Packers: Trying To Fit A Ball-Control Peg Into A Downfield Hole

The Packers are parting ways with injury-prone wide receiver Robert Ferguson, an interesting development from which several conclusions can be drawn:

1. The Packers have finally given up hope that Ferguson, who found more new ways to injure himself than the Brewers have found ways to lose games recently, will ever consistently be able to play up to his status as a second-round draft pick (in 2001).
2. The Packers feel that they have wide receivers to spare, with Donald Driver and Greg Jennings as a solid tandem, plus rookie James Jones, Ruvell Martin, and Carlyle Holiday impressing early.
3. The Packers aren’t interested in keeping offensive veterans around just in case their familiarity is comforting to Brett Favre. It’s clear that the organization expects the self-described “frustrated” Favre to adapt to the young players and not the other way around. And frankly, that’s the right way to approach it, as it’s more reasonable to expect Favre to help the young players mature rather than expect the young players to play like wily veterans overnight. You can’t instill the nine years of experience that Donald Driver has playing with Favre in less than, well, nine years.

I have no problem with releasing Ferguson. You don’t want to keep players around that are more known for their injuries than for their performance. (The Brewers must be reaching that point with Ben Sheets.) Yet the fact that receivers are expendable in Green Bay and running backs are at a premium runs completely counter to all the talk from the Packers about the type of offense they are going to be running this year.

Everyone from offensive coordinator Ron Philbin to head coach Mike McCarthy to Favre himself (who for years has been the primary source of turnovers) is stressing the need for the 2007 Packers to be let their improving defense control games, which in turn means that the offense has to play the game of field position by limiting turnovers as much as possible.

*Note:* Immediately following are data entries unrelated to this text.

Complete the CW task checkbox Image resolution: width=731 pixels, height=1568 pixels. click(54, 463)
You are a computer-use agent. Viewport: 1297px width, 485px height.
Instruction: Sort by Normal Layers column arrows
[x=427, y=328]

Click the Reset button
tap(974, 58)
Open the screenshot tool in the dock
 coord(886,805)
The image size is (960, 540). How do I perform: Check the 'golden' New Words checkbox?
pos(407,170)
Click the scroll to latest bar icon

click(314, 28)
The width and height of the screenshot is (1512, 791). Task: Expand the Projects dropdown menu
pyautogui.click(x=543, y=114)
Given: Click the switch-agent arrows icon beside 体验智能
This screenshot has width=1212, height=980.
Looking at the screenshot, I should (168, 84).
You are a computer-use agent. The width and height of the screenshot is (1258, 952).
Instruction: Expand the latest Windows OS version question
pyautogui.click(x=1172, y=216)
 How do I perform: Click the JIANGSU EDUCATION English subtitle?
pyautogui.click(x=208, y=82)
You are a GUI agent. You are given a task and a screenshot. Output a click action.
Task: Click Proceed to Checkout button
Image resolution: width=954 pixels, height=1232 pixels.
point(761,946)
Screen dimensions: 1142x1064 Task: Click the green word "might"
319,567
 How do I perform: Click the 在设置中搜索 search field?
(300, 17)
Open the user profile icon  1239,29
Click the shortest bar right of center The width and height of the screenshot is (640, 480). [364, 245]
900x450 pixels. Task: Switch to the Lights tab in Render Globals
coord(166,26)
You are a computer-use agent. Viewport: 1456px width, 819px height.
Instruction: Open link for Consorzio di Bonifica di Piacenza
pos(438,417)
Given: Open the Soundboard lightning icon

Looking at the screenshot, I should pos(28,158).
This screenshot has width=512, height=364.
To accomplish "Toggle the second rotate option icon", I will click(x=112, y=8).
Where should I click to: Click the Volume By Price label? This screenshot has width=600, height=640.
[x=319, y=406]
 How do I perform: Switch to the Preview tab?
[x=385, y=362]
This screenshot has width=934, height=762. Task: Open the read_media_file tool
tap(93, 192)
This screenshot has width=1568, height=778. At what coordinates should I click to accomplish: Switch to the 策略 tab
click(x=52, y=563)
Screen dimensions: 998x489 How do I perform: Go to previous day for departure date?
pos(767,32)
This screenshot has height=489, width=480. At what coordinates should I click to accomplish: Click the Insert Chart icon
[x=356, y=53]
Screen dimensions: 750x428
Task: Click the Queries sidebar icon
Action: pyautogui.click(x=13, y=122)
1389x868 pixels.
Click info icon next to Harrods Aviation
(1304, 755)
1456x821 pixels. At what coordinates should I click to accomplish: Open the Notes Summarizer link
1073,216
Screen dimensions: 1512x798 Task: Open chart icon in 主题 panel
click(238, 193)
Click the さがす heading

The only thing wrong with that strategy is that the ball-control, field-position type of football that is being touted as the way the 2007 Packers will win games needs something crucial to succeed: a solid run game. Right now, the Packers don’t have that. They don’t even know who will rank number one on the running back depth chart when the regular season begins.

Not that the running back situation is hopeless. Brandon Jackson looks like he will be at the very least a dependable starter. But the type of offense that the Packers are telling their fans to look for needs more than that. And if it doesn’t magically materialize over the next several weeks, don’t be surprised to see Brett Favre trying to open it up by using the best weapons he has — his wide outs. Especially if Favre feels like this is his last season, Packer management can’t expect Favre to ride off into the sunset as a hand-off machine. If he’s going out, he’s going out as he came in — slinging it.

And really, on some thrill-seeking level — the same level on which we like to ride rickety-looking carnival rides and eat thousand-calorie Double Quarter Pounders — isn’t that what we want to see?